Looking over the press release for The Incredible Advenutes of See Thru Sam, I am struck by the ghastly realisation that sometime, theatre is not aimed at me. Of course, there is the problem of comedy - Random Accomplice can be hilarious and have an almost seaside postcard sense of humour - and I share the opinion of that mad monk in The Name of the Rose, that too much laughter will eventually mock everything into meaninglessness.
More than that, I start to link the plot of See-Thru Sam to other plays that I have seen. It's about a boy who dives into a fantasy world to protect himself from the harsh reality of his parents' death. It is described as a coming-of-age story. The character has friends with amusing names, and an unrequited life. It's very familiar.
The question becomes whether I can trust Random Accomplice, and writer Johnny McKnight, to make something of these ideas. The question isn't whether this will be an accomplished, witty and populist drama, that addresses the problem of theatre being a monority interest. That is a given: I'm worried that I am going to be the sulking dissenter, sitting at the back of The Tron wishing that I was desperately trying to decode hidden meanings.
Random Accomplice are undeniably a rising force in Scottish theatre: The Promise revealed that they could do the big issues, without sacrificing complexity: Small Town reinvented the short play as a "choose-your-own-adventure" style trilogy. McKnight's vision as a writer has been consistent. His Big Gay Trilogy gave him a voice, and his interest in the outsider coming to terms with themself and society takes his scripts beyond broad humour.
As he has demonstrated during his tenure directing pantomime at Macrobert, McKnight has the skills to update slapstick and cheeky humour to a modern sensibility. Fusing camp and saucy gags, he has been the intelligent bastion of the old fashioned pantomime, keeping the asides to adults without losing the wonder of the Christmas magic. That same vitality made Small Town a hit. Getting the audience involved - they voted for the last act - he made demands on the actors (including himself) and had three of the west coast's finest playwrights working to a comic and potentially tragic brief.
Alongside co-founder Julie Brown, who has acted and directed in all of their work, McKnight has set the pace for emerging companies and, entering their tenth year, still have more energy than a brand new gang.
Random Accomplice is that their distinctive voice - the ear for slang and the one-liner - and willingness to mess around with the format of the play will take this beyond a generic work-out of "young people's issues."
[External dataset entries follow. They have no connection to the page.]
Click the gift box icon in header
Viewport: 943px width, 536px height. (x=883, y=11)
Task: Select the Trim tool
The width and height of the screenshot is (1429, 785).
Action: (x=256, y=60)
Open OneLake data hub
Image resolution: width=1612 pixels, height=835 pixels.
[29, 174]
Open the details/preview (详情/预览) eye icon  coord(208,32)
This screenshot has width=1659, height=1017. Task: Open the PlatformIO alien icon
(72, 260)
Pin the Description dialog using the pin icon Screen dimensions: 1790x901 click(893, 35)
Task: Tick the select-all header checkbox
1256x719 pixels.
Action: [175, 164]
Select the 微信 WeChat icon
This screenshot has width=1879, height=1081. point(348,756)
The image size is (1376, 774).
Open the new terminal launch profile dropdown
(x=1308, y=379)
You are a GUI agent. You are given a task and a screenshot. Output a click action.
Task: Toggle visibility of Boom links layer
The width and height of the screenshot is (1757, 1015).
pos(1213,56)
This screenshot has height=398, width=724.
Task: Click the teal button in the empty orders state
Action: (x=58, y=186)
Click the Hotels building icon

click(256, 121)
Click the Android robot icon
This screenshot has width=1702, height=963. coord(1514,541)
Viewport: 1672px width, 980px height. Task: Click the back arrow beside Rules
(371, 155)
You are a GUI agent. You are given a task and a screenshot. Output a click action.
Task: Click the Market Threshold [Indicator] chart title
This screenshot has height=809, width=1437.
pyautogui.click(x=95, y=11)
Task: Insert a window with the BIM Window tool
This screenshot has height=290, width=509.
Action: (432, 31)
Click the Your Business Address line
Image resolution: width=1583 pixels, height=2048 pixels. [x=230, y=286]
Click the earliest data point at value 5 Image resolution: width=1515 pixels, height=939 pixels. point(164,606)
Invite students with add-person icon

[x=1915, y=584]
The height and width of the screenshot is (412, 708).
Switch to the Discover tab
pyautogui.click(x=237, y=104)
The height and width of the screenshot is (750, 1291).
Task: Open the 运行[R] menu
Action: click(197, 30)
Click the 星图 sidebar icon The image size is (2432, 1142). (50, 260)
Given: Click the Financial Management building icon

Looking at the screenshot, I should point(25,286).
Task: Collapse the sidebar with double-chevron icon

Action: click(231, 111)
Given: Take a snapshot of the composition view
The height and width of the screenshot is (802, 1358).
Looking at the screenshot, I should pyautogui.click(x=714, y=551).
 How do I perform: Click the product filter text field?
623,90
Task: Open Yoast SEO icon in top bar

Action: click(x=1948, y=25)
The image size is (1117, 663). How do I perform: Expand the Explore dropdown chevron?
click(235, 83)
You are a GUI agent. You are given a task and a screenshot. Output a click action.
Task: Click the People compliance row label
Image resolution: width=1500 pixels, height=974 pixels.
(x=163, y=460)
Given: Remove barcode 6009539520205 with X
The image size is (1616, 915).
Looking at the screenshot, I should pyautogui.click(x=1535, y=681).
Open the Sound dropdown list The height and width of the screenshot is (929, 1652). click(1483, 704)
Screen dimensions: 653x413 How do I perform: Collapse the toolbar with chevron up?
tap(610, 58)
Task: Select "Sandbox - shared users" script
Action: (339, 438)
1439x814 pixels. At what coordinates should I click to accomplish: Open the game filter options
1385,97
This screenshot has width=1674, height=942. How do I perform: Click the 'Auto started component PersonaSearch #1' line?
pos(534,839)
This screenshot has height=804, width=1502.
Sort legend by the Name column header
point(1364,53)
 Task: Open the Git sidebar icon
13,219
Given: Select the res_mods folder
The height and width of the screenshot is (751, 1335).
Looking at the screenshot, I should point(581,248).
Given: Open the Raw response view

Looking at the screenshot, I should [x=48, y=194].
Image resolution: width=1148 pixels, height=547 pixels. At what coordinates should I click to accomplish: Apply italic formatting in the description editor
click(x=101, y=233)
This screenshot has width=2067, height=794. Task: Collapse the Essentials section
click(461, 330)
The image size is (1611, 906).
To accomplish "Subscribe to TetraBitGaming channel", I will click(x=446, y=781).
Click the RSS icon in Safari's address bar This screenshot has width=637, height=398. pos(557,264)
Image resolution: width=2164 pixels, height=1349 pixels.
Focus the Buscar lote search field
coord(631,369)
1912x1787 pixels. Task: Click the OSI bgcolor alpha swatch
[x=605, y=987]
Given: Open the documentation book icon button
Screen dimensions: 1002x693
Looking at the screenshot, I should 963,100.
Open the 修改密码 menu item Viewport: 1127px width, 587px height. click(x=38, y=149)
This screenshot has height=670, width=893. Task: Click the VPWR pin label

The signs are there: illustrator Jamie MacDonald is animating the performance, and both Brown and McKnight are back together after a few excursions into extra-curricular activities. It was their dynamic interaction that gave Big Gay Wedding the combination of pathos and hilarity which See-Thru Sam promises. If I have doubts about the basic plot, I am enthusiastic to see what they can do with it.
But, I admit, I am corrupted. Although I do believe that every theatre production has an intrinsic worth, I am more on the side of the difficult and the challenging. Eventually, this blog will clarify why this might be (I don't know yet, although I imagine it is something to do with my experiences at Tramway and deep emotional repression): in the meantime, I end up giving guarded approval to See-Thru Sam.